I wrote THE END on my first draft a few hours before THE END of 2014! It was 6:18 PM to be exact and would have been documented with a photo, but my phone was too overwhelmed with the excitement of it all and promptly died as I opened the camera app. Fortunately, I had talked my phone-bearing son into visiting his mother before the year ended at the Coffee Tree Roasters where I was working. One minute later, I had the picture you see here.
Having a dead phone prevented me from sharing the event personally, except with my son, who got to see me try not to cry in public. With so much exhilaration, I needed an audience, so I posted to Facebook where lots of friends and family could celebrate with me. Sorry to those whose New Year’s celebration I ruined with my much more exciting news.
Finishing a first draft, like finishing a year, is a time to reflect on what has passed.
- Started in November 2009 for NaNoWriMo
- 50,000+ words written in November 2009 to win NaNoWriMo
- Used less than 200 words written in that version
- Only 3 characters in that version remain
- Overall, more than 230,000 words written, not including notes and character development
- Final draft is slightly over 150,000 words, more than 50,000 of which will be cut for a first-time book to be published
- Wrote approximately 100,000 of those 150,000+ words in 2014
More Than Just Writing
You can’t write that much without learning a few things, not only about writing but about time management, procrastination, perseverance, and more. Knowing some of these things before I wrote a novel would have been useful. On the other hand, I may have been too overwhelmed to even attempt it. Ignorance makes for interesting endeavors.

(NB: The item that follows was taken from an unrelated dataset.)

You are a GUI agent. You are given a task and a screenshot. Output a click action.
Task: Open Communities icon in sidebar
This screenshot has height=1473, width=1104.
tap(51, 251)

The biggest accomplishment was not abandoning this novel on the second attempt after I’d thrown out all of the first 50k words, nor on the third attempt, after I trashed another 30k words. My plot was a spongy mess. My antagonist was more interesting than my protagonist. My writing went from phenomenal to craptacular to mediocre to sub-par to kinda good, sometimes changing faster than the second hand on a clock. But I couldn’t give up—not only because it meant I would have to get a regular job, but because it would haunt me if I didn’t finish. Who wants the ghost of an unfinished novel plaguing her for eternity?

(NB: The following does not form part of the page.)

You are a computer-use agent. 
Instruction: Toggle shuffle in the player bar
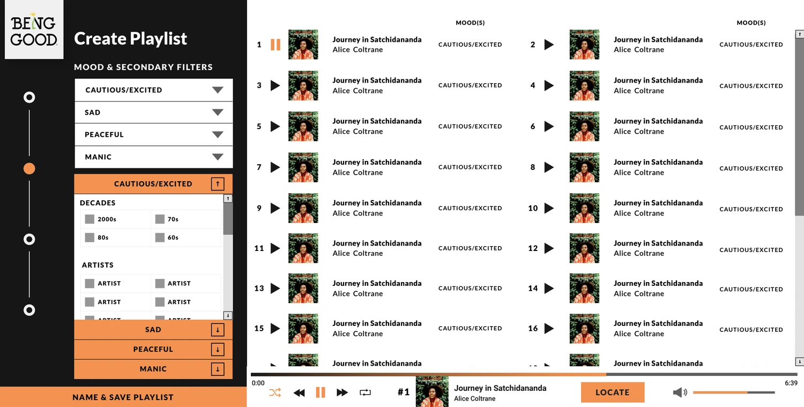pos(275,393)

When done, an unexpected space formed where the novel had once been. No more scenes to write (for now), no more word goals, nothing left to create. It now exists. The initial joy of finishing faded into wondering would I do with the time now vacant and with the drive to finish now revving the engine uselessly. Time to put those resources to work elsewhere.

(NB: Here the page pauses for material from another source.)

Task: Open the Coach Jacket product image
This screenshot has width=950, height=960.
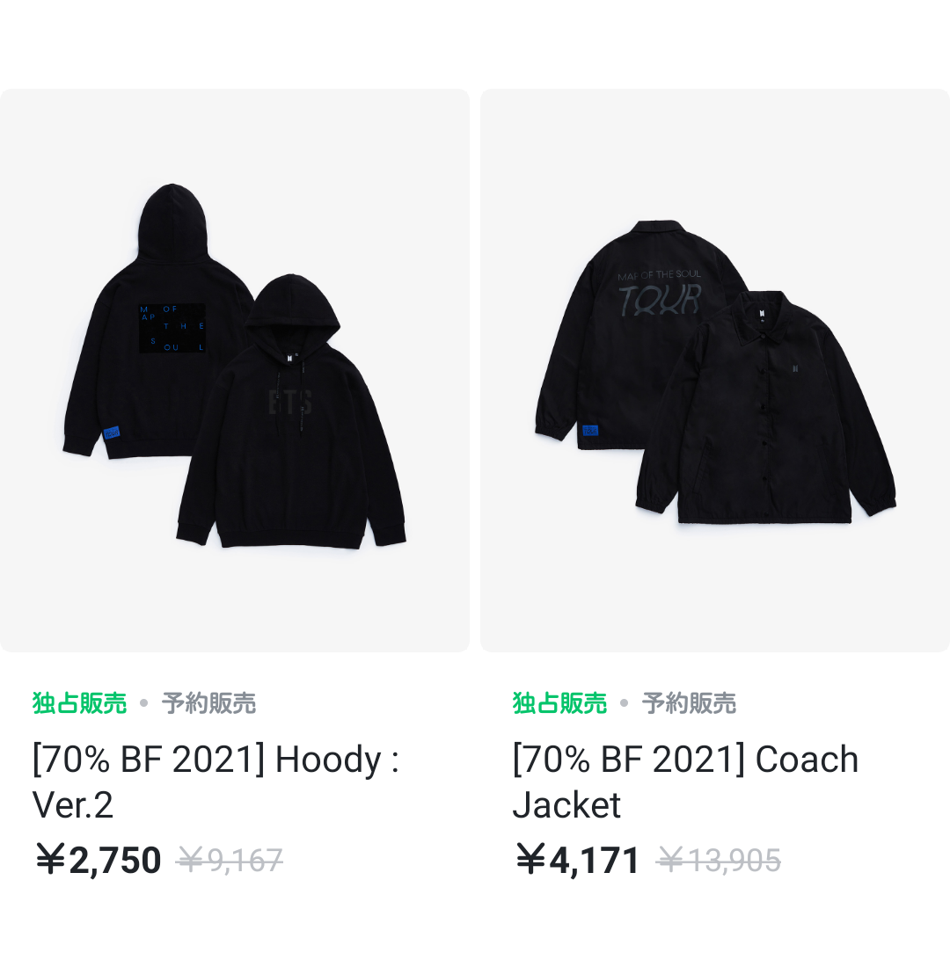Action: (715, 370)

So much has gone neglected as I entered the final stage of drafting my novel. Writing THE END meant I could read more books, write the short stories I owed, learn more about the writing craft, revive my blog, build my platform, and start planning another novel while the newly completed novel fades. I need distance before I can revise it.
I made no resolutions this year. I only revised my goals once I completed my novel, which just happened to be on the final day of 2014. I intend to take the dedication of writing a novel and apply it to more areas of life as well as start another novel.
Coming up in 2015
- Complete first revision of Habituation by June
- Revise Habituation to be ready for query by end of year
- Update blog every other week on Wednesday (feel free to nag me if I fail, but my plan is to not give reason for nagging)
- Build my writer platform by spending at least 3 hours a week
- Write at least 3 short stories
- Research agents who represent authors in my genre
- Continue education on craft and query
- Plan next novel and begin draft
- Write more interesting blog posts than this one
Do you have goals you’d like to share?